You mean the circuit theory? At what level? That is a pretty broad subject, but any college-level (senior or grad) text will have sections discussing noise and how to reduce it.
More on the topologies and things like that. They make stuff and usually that stuff has patents or white papers, but I haven't had any luck finding any. You are right on one thing: maybe I should go crack a book on design theory before anything. Its not as if there aren't piles of literature out there on the subject.
 
More on the topologies and things like that. They make stuff and usually that stuff has patents or white papers, but I haven't had any luck finding any. You are right on one thing: maybe I should go crack a book on design theory before anything. Its not as if there aren't piles of literature out there on the subject.
Low bias current and high gain in BJTs, large area for MOSFETs, topology is probably less a concern for noise except to keep it simple in the front end. Since noise is uncorrelated (I assume you are talking about thermal, shot, and so forth rather than quantization noise) most things you add to the circuit (e.g. for lower distortion) tends to hurt noise. I have several books on noise, but they are buried, and pretty old (though the fundamentals have not changed, but they may be hard to find now). If you are an IEEE member you can search the CAS and JSSC libraries for tutorials.
 
Kind of surprised that no solution has been found for consumer audio

I'd say the solution has been found and then some... As others have noted, if you have 130dB at full output, you really need to screw around with gain just to have a chance of hearing a little noise.

A lot of devices can't even be set to gain that low.

Noise is an unavoidable fact of life, but if nobody hears any noise while they're using the gear except extreme edge cases (which is the case for high performing DACs) then I think that's mission accomplished.
 
Low bias current and high gain in BJTs, large area for MOSFETs, topology is probably less a concern for noise except to keep it simple in the front end. Since noise is uncorrelated (I assume you are talking about thermal, shot, and so forth rather than quantization noise) most things you add to the circuit (e.g. for lower distortion) tends to hurt noise. I have several books on noise, but they are buried, and pretty old (though the fundamentals have not changed, but they may be hard to find now). If you are an IEEE member you can search the CAS and JSSC libraries for tutorials.
Actually this brings up another question: So when I look at the spec sheets for things like OPA161x and OPA891, they boast very good noise figures. But I've also read that you have far more control in discrete, and that inherently with any IC you are left at the mercy of whatever design choices were made in its inception. Is it worth exploring discrete options when op amps are on the table?
I'd say the solution has been found and then some... As others have noted, if you have 130dB at full output, you really need to screw around with gain just to have a chance of hearing a little noise.

Noise is an unavoidable fact of life, but if nobody hears any noise while they're using the gear except extreme edge cases (which is the case for high performing DACs) then I think that's mission accomplished.
True, we have come a very long way. But when I look at so many designs, while I understand that we have in fact come a long way, there are still proven design choices that can be made in order to better optimize for noise and distortion content.

▶ **Objectives**:
**1.** Copy out the forum thread on circuit noise from "You mean the" up to and including "to reduce it.".
**2.** Pick up the forum thread on circuit noise from the point where it stops and continue it.

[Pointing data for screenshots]

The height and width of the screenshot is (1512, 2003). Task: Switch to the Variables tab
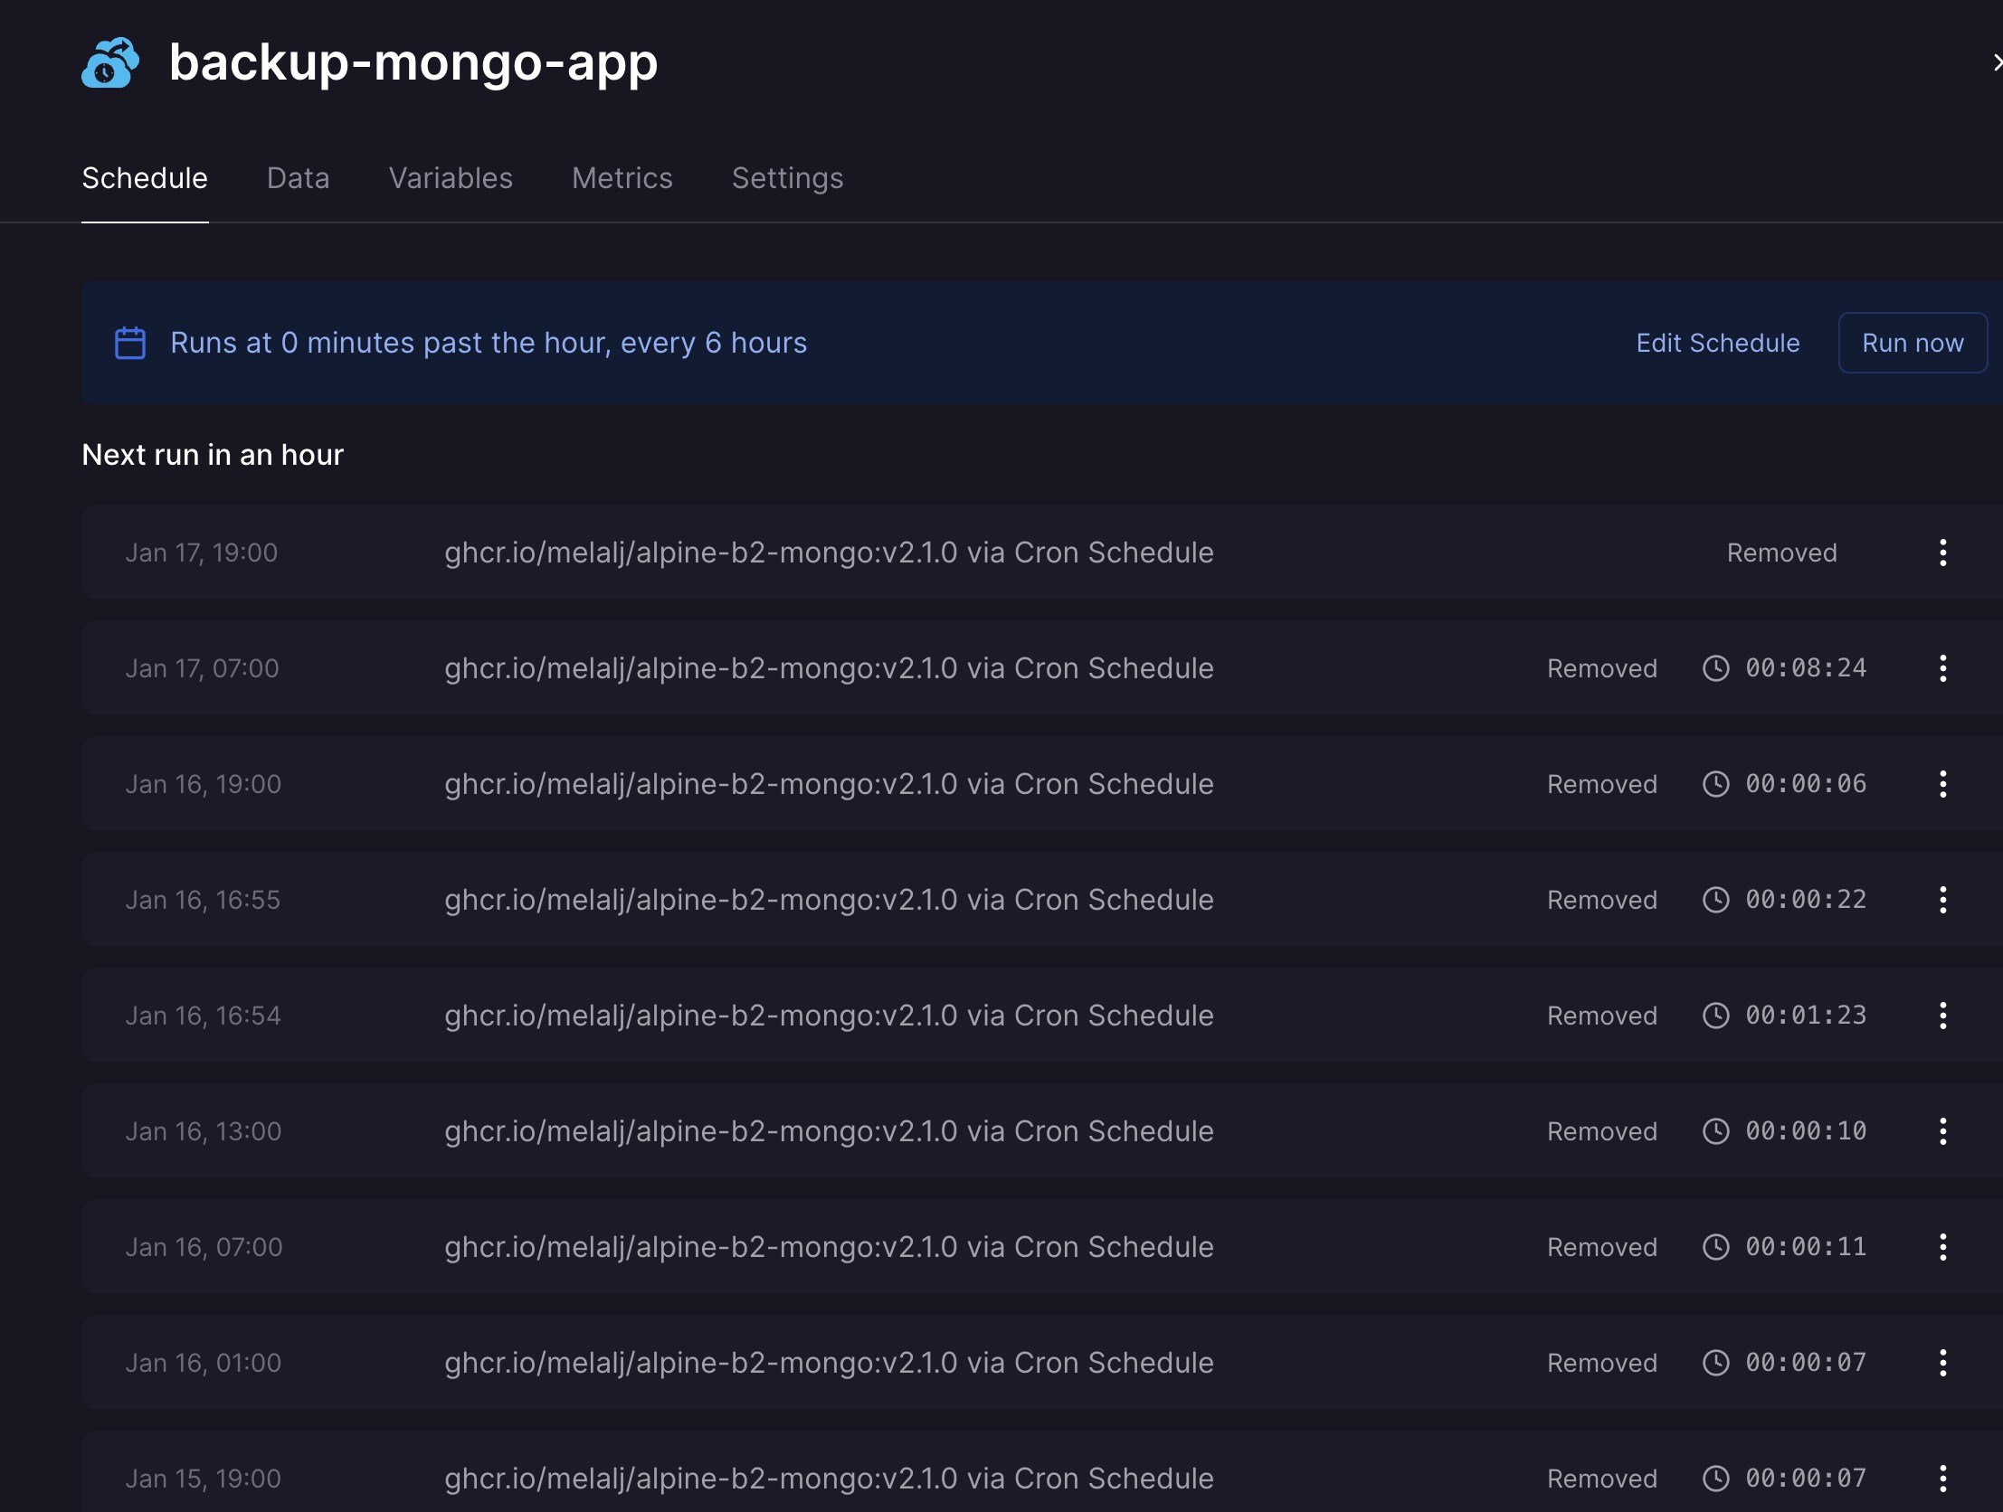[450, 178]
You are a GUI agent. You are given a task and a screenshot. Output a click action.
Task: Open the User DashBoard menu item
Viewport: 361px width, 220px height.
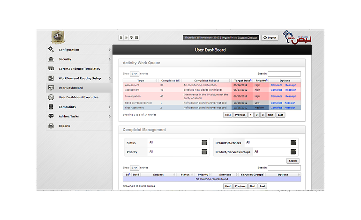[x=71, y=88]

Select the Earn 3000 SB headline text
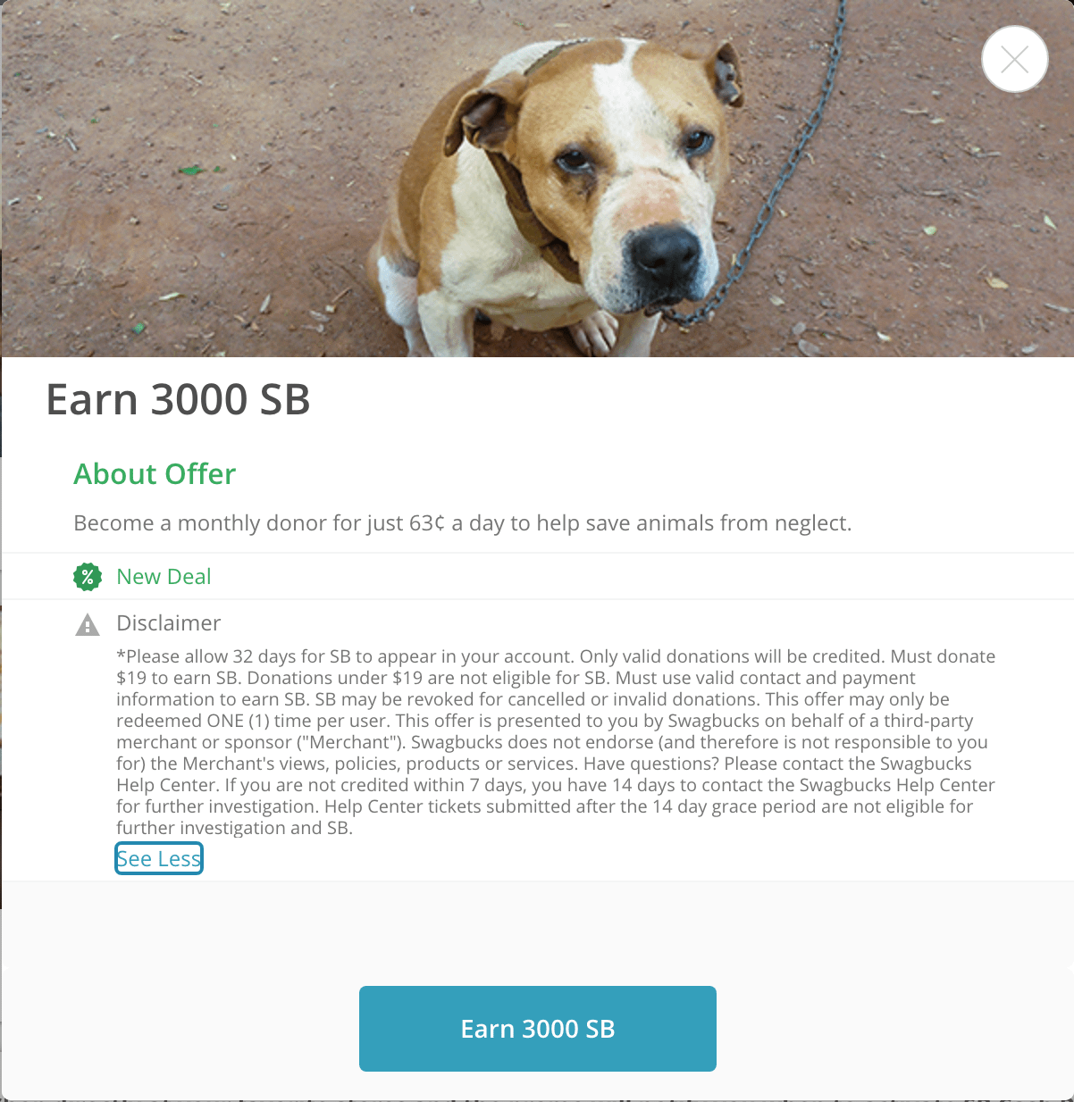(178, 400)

▶ **Outputs**:
**1.**
You mean the circuit theory? At what level? That is a pretty broad subject, but any college-level (senior or grad) text will have sections discussing noise and how to reduce it.

**2.**
 
I have several books on noise, but they are buried

Are your books buried in noise? You need FFT (Find F#$%ing Textbook) to help dig them out!
 
Are your books buried in noise? You need FFT (Find F#$%ing Textbook) to help dig them out!
LOL, missed you, John! Might take more than that; I think they are in boxes in the black hole masquerading as our basement storage ("exercise") room.
 
Actually this brings up another question: So when I look at the spec sheets for things like OPA161x and OPA891, they boast very good noise figures. But I've also read that you have far more control in discrete, and that inherently with any IC you are left at the mercy of whatever design choices were made in its inception. Is it worth exploring discrete options when op amps are on the table?
What is your technical background?

There are pros and cons of using ICs and discrete transistors, again discussed in various texts and courses. ICs offer the ability to tightly couple devices for matching and thermal, can reduce circuit parasitics and potential noise coupling, and with a practically unlimited (relatively speaking) of devices available you can implement a lot of circuitry difficult to produce on a printed circuit board (PCB). You can add digital processing for control and compensation on the same chip as the analog circuits using a mixed-signal process. Discrete potentially offers more control of devices if you are designing your own circuits, and the ability to mix disparate devices that would require a complex IC process (e.g. CBiCMOS -- complementary bipolar and mosfet devices on the same chip), and it may be easier to get high-voltage devices if needed.

There are a lot of great ICs out there, designed by very competent designers, so chances are their design choices are good ones. If you go discrete, you need to have the design skills to beat the ICs if that is your goal. For low-level signals, with very low noise and distortion, you need solid circuit and board layout skills so it may be hard to beat an op-amp design based on an eval board. Even for power amps modules are available that will likely exceed the performance of most DIY folk.
 
What is your technical background?
I've been a test technician for most of my career, but a lot of different things from consumer electronics to some IT stuff to aerospace/defense. Jack all trades, but I do not have a degree so, admittedly, there are gaps in my knowledge base. But that doesn't mean I can't teach myself new things, and use the knowledge I do have to help extrapolate information from the knowledge I don't.
There are pros and cons of using ICs and discrete transistors, again discussed in various texts and courses. ICs offer the ability to tightly couple devices for matching and thermal, can reduce circuit parasitics and potential noise coupling, and with a practically unlimited (relatively speaking) of devices available you can implement a lot of circuitry difficult to produce on a printed circuit board (PCB). You can add digital processing for control and compensation on the same chip as the analog circuits using a mixed-signal process. Discrete potentially offers more control of devices if you are designing your own circuits, and the ability to mix disparate devices that would require a complex IC process (e.g. CBiCMOS -- complementary bipolar and mosfet devices on the same chip), and it may be easier to get high-voltage devices if needed.
Funny you should mention that. I am in fact wanting to make a board. An acquaintance of mine is providing some extra funding and said as long as the design is good, go ham. So currently I'm hunting piggies ;)
There are a lot of great ICs out there, designed by very competent designers, so chances are their design choices are good ones
That's what I figured. It would make sense given the how good some of the figures are on spec sheets. I was just curious as to how much design compromises are made, but if they're that good, then who cares?
 
But when I look at so many designs, while I understand that we have in fact come a long way, there are still proven design choices that can be made in order to better optimize for noise and distortion content.
Well, the steady parade of ever-better SINAD coming from Topping, Fosi, SMSL, and others is proof that you are right. And of course high-end lab gear performs even better.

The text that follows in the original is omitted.